The world sits and waits for what I assume will be the academy award winning film "Drive Angry" to be released in late February. To tide us over the makers have put out a dandy motion poster which you can print out and hang on your wall. Of course then it won't be in motion anymore but you can still fawn over Nic Cage in the privacy of your own bedroom. Sicko.

Hammer Films is at it again with "Wake Wood", a happy go lucky little tale about a couple who loses their only child in a dog attack and move to a small town where a pagan ritual gives them three more days with their daughter. A bunch of new photos have hit the net for your viewing pleasure and if you like you can email me and I'll send you some photos of myself that I've titled "Wake Wood" also.

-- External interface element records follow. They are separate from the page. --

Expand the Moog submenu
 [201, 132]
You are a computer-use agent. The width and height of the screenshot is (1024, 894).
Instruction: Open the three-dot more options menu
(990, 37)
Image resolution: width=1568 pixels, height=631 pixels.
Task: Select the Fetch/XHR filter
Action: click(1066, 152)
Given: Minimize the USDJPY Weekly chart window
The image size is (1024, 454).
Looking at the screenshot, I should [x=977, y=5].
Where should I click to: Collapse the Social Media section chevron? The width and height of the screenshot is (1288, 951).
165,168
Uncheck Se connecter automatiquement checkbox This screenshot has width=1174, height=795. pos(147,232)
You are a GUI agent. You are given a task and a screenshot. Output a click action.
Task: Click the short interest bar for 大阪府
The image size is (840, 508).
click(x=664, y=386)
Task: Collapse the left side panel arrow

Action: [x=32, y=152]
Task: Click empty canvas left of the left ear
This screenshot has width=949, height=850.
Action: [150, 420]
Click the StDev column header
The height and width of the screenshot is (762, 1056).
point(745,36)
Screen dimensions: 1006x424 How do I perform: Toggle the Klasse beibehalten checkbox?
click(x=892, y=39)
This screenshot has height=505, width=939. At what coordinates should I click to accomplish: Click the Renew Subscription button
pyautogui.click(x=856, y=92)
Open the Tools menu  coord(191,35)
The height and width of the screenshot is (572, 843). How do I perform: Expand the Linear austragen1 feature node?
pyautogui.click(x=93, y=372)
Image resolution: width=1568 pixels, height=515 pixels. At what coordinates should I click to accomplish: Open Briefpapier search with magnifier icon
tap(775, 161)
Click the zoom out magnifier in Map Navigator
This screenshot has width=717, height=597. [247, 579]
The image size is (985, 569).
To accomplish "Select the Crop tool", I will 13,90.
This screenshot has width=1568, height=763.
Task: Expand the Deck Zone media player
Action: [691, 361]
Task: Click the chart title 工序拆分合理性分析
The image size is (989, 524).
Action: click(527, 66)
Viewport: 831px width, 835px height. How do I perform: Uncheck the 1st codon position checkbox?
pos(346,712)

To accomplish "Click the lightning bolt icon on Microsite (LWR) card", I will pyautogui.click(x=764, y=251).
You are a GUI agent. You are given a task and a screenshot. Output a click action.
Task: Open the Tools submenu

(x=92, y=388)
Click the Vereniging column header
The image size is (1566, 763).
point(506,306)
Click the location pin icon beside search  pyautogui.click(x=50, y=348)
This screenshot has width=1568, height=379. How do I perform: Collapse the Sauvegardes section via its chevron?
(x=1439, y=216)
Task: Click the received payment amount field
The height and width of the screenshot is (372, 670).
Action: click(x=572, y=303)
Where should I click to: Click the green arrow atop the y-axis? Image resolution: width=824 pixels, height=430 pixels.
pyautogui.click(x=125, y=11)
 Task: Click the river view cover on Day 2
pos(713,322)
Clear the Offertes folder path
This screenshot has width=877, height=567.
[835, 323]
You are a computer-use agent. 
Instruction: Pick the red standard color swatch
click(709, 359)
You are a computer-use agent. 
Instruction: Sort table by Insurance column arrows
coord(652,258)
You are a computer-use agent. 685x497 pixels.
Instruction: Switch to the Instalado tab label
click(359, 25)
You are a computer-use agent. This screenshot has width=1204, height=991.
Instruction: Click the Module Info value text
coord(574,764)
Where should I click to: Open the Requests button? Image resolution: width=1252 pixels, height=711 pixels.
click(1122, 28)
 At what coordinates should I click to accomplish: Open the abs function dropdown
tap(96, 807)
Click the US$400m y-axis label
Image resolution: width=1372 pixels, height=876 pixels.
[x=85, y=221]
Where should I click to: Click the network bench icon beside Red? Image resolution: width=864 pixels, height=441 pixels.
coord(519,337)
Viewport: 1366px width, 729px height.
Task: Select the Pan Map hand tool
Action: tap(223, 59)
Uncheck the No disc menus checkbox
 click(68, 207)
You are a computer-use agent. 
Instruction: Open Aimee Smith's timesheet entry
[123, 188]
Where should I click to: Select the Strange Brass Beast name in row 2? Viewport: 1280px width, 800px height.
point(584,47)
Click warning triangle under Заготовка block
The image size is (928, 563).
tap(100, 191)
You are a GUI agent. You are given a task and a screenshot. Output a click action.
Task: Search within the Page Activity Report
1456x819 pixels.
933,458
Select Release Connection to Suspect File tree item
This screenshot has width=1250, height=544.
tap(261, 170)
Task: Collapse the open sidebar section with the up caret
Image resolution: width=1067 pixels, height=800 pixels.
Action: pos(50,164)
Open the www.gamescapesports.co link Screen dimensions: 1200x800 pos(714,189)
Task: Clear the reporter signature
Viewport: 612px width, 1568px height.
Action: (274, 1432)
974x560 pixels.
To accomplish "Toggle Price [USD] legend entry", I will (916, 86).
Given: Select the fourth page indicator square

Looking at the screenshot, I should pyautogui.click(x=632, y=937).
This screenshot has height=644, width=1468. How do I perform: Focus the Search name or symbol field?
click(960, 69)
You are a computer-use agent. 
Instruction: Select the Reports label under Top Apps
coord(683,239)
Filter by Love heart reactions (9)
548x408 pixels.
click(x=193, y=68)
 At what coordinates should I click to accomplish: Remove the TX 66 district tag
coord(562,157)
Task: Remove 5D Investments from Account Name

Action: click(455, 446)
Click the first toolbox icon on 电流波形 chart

I didn't even realize they were making a sequel to "Laid to Rest" but here we are kids with a trailer. "ChromeSkull: Laid to Rest 2" should please fans of the first, I think. honestly I haven't met any fans of the first. Come to think of it I don't think I'm met anyone's who saw the first. Come to think of it I forgot to put on pants today!

In Real People News: 

An emergency crew in Honolulu recently rescued a naked man who was trapped in a trash chute in the wee hours of the morning on Thursday. Everything really is sexier in Hawaii, even the garbage.

Break out the tissues racists, here's some sad news to spoil your Friday. After 65 years of dedication Hitler's last surviving bodyguard has announced that he can no longer respond to fan mail because of his age. How the hell did people get his address?